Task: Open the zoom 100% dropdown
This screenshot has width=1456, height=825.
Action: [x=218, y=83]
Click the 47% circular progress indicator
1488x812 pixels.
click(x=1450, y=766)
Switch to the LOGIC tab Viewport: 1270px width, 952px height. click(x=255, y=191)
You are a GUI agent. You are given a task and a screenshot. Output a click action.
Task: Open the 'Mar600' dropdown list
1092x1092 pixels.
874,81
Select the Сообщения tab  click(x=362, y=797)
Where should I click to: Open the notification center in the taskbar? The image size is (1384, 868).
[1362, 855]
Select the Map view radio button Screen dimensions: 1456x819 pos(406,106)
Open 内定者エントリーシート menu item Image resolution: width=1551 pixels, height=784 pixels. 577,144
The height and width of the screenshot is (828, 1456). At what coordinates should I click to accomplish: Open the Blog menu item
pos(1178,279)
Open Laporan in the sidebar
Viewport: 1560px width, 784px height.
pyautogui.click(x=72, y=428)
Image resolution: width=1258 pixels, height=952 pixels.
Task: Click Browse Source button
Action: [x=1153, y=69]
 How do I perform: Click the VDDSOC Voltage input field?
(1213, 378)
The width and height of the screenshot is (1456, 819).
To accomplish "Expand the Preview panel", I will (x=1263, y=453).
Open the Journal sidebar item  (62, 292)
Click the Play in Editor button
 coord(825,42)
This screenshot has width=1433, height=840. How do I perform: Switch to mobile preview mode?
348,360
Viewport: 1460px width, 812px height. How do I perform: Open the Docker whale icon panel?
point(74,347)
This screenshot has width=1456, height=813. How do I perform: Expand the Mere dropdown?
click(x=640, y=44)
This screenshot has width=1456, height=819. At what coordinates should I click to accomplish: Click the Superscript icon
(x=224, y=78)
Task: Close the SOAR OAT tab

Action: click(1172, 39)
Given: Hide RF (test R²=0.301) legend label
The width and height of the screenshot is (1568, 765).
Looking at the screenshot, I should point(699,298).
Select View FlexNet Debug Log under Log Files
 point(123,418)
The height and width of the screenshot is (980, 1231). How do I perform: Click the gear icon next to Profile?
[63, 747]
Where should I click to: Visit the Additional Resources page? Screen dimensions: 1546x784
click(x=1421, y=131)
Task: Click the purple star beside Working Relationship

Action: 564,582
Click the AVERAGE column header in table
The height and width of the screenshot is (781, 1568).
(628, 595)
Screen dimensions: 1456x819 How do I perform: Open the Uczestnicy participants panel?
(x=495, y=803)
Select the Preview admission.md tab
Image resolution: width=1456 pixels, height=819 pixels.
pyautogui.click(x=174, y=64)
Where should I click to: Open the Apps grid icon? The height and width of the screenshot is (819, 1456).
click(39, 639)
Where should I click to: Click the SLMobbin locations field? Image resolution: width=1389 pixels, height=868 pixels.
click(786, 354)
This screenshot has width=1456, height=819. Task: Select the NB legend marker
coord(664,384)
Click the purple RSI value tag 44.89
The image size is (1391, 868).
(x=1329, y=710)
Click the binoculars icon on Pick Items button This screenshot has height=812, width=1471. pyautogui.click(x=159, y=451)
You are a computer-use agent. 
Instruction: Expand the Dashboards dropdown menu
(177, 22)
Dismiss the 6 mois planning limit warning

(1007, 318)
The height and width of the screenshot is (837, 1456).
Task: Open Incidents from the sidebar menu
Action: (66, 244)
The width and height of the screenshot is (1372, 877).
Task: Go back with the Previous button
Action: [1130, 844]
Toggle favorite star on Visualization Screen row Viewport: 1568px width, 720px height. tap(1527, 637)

WHAT THE TASK REQUIRES.
What is needed is a copy of every line above in which "agent" appears.

EXERCISE SOLUTION.
You are a GUI agent. You are given a task and a screenshot. Output a click action.
You are a computer-use agent. 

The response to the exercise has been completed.